As the development of and consumer interest in virtual reality (VR) continues to grow, so does the value placed on interactive experiences. And with individual media consumption rates only increasing (Americans spend 10 hours and 39 minutes each day consuming media), the question is no longer about how to convince consumers to purchase this television series, that movie, or those games, but rather how to ensure long-term engagement with such media? [1]

With the recent releases of games like Batman: Arkham VR and Game of Thrones: Ascend the Wall, it appears the entertainment industry has finally landed on a promising way to keep fans engaged long after the movie or series has ended. Their solutions? Branded virtual reality, augmented reality (AR) and/or mixed reality (MR) games. By involving a multitude of choices and outcomes for players to make and experience, these immersive games ensure players have different experiences each time they play. Not only does this encourage long-term engagement with the game, but it also prolongs the player’s journey with the show or movie on which the game is based.

That said, media brands will face another hurdle when they determine how to monetize these games. Video game developers, such as Telltale Games, found early success through downloadable content (DLC), episodically releasing both Batman: The Telltale Series and The Walking Dead video game series. This model proved quite lucrative, seeing more than 28MM+ episode purchases for The Walking Dead by 2014. At $5/episode, that’s more than $140MM in revenue. [2]

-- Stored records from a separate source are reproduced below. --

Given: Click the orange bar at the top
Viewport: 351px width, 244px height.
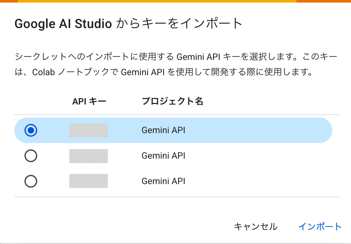Looking at the screenshot, I should (x=176, y=2).
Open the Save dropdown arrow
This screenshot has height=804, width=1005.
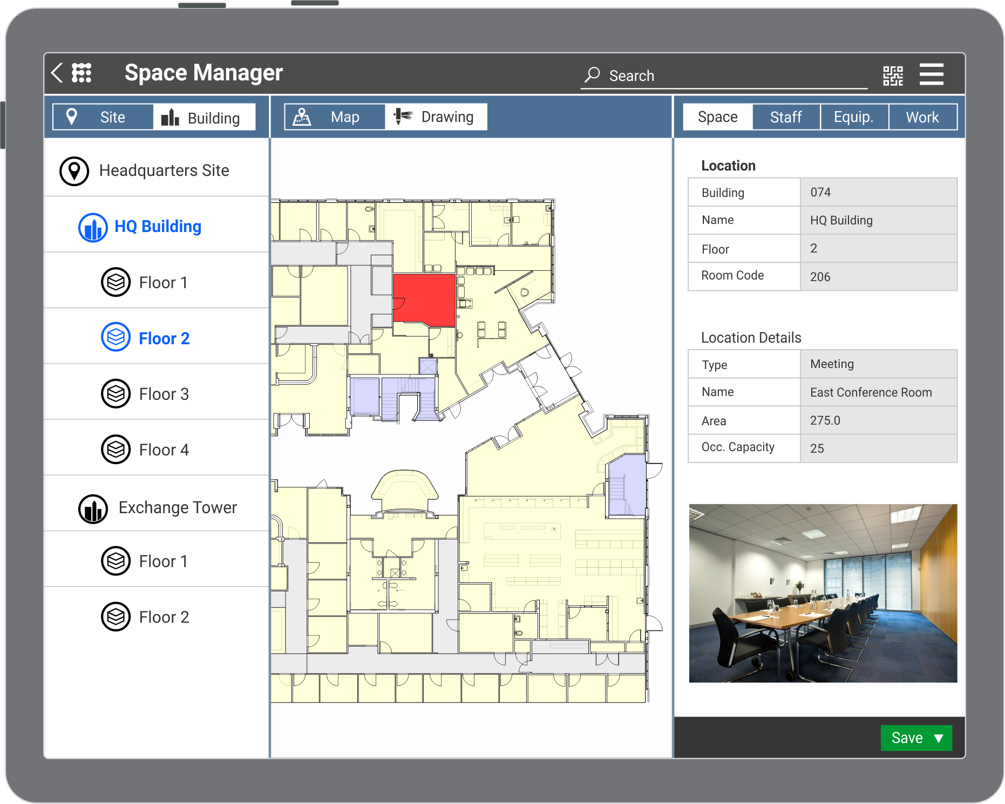939,738
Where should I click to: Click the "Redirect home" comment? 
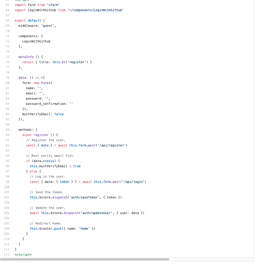tap(46, 223)
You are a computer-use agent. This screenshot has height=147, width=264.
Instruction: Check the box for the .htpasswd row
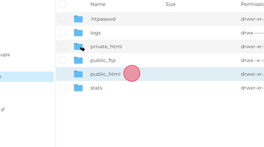pos(63,19)
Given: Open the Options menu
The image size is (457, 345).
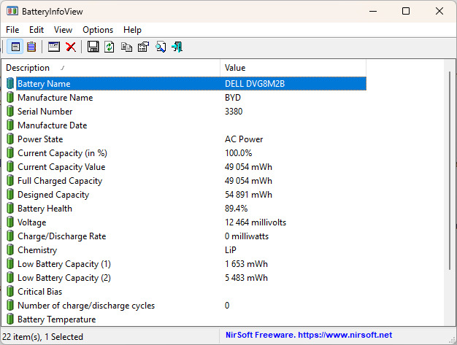Looking at the screenshot, I should click(x=98, y=30).

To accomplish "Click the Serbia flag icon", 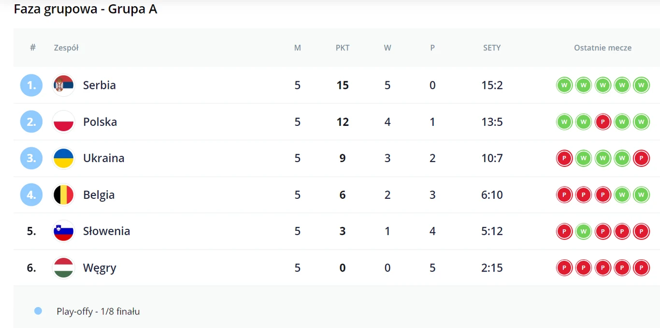I will (63, 85).
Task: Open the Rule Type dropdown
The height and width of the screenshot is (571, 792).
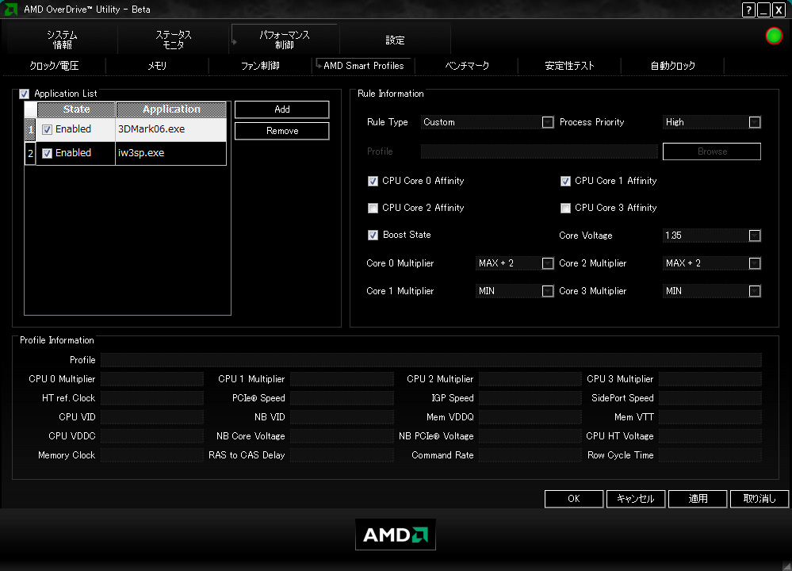Action: [x=548, y=122]
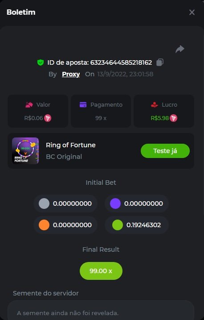Click the Lucro profit icon
204x320 pixels.
[155, 105]
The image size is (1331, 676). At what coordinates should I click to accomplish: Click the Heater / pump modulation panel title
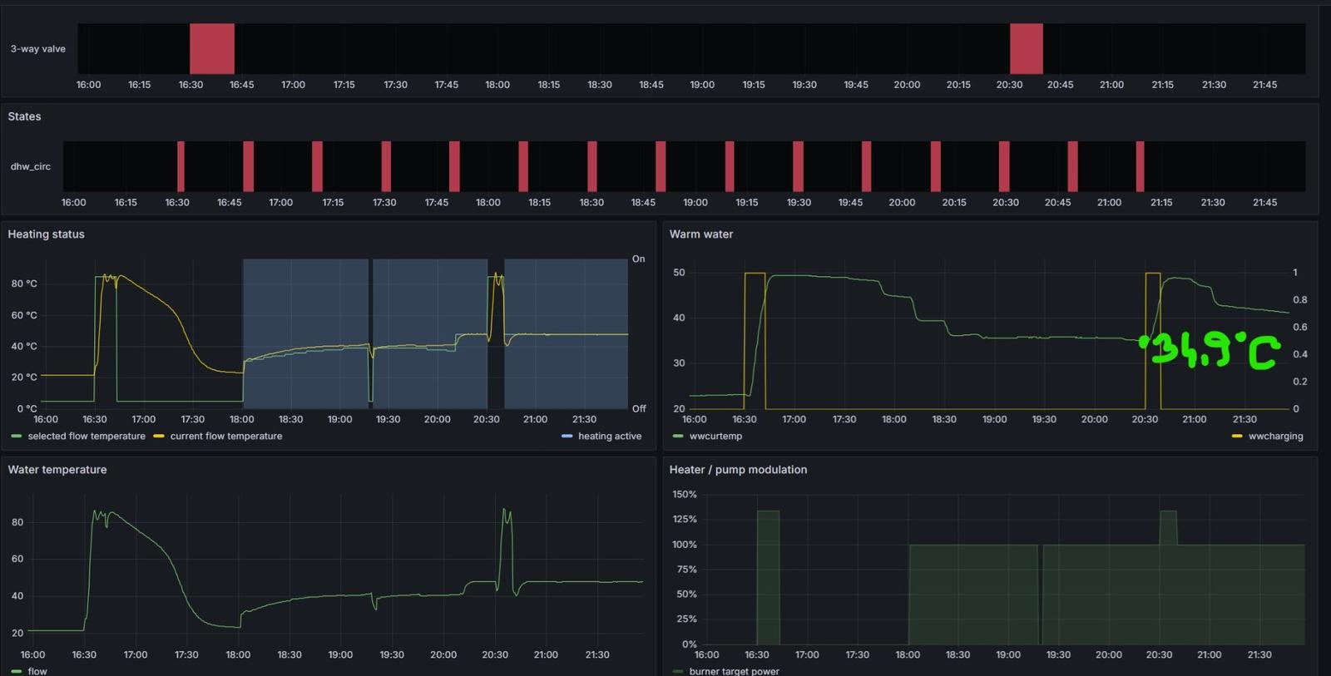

Microtransactions are seen as the next wave of in-game payment tactics, allowing players to purchase the ability to unlock new levels, or gain new characters, lives or equipment. Though this tactic has seen mass adoption among gaming publishers, it’s been met with scrutiny among gamers. In this model, fans with money to spend keep pace with the super-fans, who devote large chunks of time to the game. In other words, why spend four days mastering a level, when you can get there in one day by purchasing another life?

Regardless of the to-come pricing model, VR, AR and MR are here to stay. Recent game releases and their impressions have made it clear: increased interaction leads to long-term engagement, which we predict, may just help combat the lack of brand loyalty prevalent among millennials and upcoming generations.

Just ask the publishers behind Harry Potter or Stranger Things; both series recently announced the upcoming releases of their own respective AR and VR experiences.